Asia Brewers Network

South Korean ban on online beer sales disadvantages craft brewing

7th February 2025
Fermentis

South Korean craft brewers struggle to get distribution channels due to the online sales ban

South Korean brewers are complaining that the current ban on online beer and soju sales is reducing their competitiveness and is contributing to the rise in sales of imported products, according to a recent The Korea Times report.

Supporters of the ban argue that public health and potential ethical issues relating to alcohol purchase outweigh market concerns, but local companies maintain that the ban does not apply to imported liquors which become available online once buyers have verified that they are at least 19 years old, Korea’s legal drinking age. Moreover, liquors registered as traditional products in Korea, such as ‘makgeolli’ (rice wine) and Andong soju, are exempt from the online sales ban, allowing them to be delivered directly to consumers’ doorsteps.

In contrast, craft beer products are only accessible via offline stores and restaurants.

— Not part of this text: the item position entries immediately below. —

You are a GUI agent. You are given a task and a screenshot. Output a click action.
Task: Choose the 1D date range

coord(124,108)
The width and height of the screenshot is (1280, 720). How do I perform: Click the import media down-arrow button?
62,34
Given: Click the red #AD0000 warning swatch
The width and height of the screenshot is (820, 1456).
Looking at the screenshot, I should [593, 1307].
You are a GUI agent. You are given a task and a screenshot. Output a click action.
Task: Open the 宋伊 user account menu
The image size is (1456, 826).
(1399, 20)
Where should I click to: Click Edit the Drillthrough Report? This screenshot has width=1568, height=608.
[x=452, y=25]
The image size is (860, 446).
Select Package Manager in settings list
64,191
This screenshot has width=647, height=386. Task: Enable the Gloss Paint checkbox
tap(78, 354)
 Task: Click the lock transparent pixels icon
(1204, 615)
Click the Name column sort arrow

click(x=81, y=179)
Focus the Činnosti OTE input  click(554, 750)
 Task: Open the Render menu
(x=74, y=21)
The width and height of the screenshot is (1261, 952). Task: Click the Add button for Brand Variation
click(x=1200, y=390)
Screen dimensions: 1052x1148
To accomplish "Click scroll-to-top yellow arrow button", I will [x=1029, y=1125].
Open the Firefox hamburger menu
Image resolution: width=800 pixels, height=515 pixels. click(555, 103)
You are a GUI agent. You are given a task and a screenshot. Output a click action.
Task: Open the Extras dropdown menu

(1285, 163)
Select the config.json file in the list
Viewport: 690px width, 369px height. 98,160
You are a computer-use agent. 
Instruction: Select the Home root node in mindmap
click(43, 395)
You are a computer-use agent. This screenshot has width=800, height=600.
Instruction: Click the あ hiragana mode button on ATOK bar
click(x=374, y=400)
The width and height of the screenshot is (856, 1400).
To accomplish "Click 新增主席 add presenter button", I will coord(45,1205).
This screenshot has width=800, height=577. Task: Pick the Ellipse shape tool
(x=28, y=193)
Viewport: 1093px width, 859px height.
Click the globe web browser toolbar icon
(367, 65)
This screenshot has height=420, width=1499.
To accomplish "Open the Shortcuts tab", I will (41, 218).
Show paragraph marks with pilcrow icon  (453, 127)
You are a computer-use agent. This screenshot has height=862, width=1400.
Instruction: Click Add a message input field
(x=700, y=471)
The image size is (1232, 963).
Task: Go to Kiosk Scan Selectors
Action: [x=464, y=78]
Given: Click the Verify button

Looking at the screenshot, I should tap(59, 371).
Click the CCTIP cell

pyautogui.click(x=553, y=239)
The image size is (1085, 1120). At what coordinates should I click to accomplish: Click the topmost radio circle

Local producers argue that lifting the ban would expand their distribution channels and improve market competitiveness. “If online sales were allowed, it would mean more space for us to distribute and sell our products, which is certainly good for us,” an industry official said. “That would allow us to further diversify our business strategies.”

The situation is particularly damaging to smaller craft breweries. Compared to the major companies such as Oriental Brewery, HiteJinro and Lotte Chilsung Beverage, they have much smaller distribution channel options, being limited to local beer pubs and limited shelf space at convenience stores or supermarkets. Even the most popular craft breweries in South Korea, such as Jeju Beer Company, struggle against bigger rivals in this regard.

The corporate tax bureau under the National Tax Service (NTS), which handles the country’s liquor-related policies, said the government introduced the online liquor sale ban in accordance with the country’s Juvenile Protection Act. The authority cites a clause under the law that states the sale of liquors in the country should be transacted in person to verify buyers’ identities and age. The authority added that it is now partially allowing online sales of liquors via “smart order” arrangements through which consumers order liquors online and claim them at a designated offline pickup point.